LED lights have rapidly grown in popularity and over the past few years they have improved considerably in terms of light quality and efficiency. Today, they have many of the same favorable qualities of incandescent lights – a warmer glow, faster warm-up – without the drawbacks.
What are LEDs?
LED is an abbreviation of light-emitting diodes. They are semiconductor devices and a type of solid state lighting that produces visible light when an electrical current is passed through it. They are exponentially more efficient than traditional incandescent bulbs because incandescents use electricity to heat up a metal filament that glows white, creating light, but wasting 90 percent of their energy as heat. Other LED benefits include no UV or infrared emission, relatively cool running performance, and the ability to withstand vibration because they have no filament to break.
However, early LEDs took a relatively long time to warm up, which could be frustrating for users entering a dark room. Once fully on, they cast a pure white light that some people found “cold” and unappealing compared to the warm, soft, slightly yellowish glow of the old incandescent bulbs.
Improvements in LED lighting technology have dramatically shortened the turn-on time — now virtually instant-on — and created a warmer, more appealing cast to the glow. Today’s LEDs also experience no detrimental effects from rapid cycling on and off and can be used in motion lights and photocells.
One characteristic that eluded LED technology until recently was the ability to dim. Today, a variety of dimmable LED lights are available for consumer and commercial use. Dimmable LED features include:
- High-powered versions
- Wide selection of shapes and styles, including “A” shapes, PARs, MRs, globes, and chandeliers
- 30,000-hour lifetimes, or up to 27 years
- RoHS compliance
However, it’s important to note that dimmable LED lights can operate noticeably differently than incandescents. Since LEDs consume such a low wattage, many types of dimmers do not function with LEDs in the same way that they do with high wattage load incandescents.
When dimming LEDs you may notice:
- Smaller dimming range (Typically 70-90 percent dimmable compared to 100 percent with incandescent)

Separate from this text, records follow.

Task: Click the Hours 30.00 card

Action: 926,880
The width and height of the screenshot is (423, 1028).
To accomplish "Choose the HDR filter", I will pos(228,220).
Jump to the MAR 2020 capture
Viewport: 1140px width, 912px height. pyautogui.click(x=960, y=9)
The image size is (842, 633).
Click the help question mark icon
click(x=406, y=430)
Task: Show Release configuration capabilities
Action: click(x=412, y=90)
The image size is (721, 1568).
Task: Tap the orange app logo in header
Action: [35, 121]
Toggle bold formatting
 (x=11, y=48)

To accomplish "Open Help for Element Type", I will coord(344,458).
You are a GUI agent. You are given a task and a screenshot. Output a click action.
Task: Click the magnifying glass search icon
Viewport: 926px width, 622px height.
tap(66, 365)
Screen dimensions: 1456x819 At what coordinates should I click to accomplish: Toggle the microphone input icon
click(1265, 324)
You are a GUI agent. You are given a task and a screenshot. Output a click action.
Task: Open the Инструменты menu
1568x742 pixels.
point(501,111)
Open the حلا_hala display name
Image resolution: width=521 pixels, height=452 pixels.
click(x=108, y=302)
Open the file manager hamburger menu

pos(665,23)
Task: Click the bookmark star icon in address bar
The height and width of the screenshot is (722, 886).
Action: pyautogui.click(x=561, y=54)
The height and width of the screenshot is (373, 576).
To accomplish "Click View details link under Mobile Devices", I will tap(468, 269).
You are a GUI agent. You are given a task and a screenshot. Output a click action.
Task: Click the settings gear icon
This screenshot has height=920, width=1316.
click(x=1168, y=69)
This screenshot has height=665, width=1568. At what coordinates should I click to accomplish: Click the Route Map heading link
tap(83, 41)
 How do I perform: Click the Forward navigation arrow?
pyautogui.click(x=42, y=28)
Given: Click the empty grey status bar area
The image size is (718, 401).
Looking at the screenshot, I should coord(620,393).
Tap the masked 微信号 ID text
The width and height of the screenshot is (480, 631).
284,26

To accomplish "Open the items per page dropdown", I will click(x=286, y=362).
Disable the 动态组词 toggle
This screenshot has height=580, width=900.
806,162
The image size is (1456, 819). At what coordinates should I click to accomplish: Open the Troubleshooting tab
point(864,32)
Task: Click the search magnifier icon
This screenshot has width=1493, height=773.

- LED bulbs may not shut off at lowest dim setting — the dimmer can be fooled into thinking the bulb is completely off because of the low wattage LEDs use
- Dimming systems based on X10 or Power Line Carrier (PLC) control technology may cause LEDs to flicker when modules are communicating due to the small fluctuations in power on the line
- Current LEDs do not shift color when dimmed – unlike an incandescent bulb, they will not offer a soft fiery glow when dimmed
Still, there’s no denying the many benefits of LEDs. Their long-life, energy-efficiency, quality light, and versatility make them a favorite for many residential and commercial uses.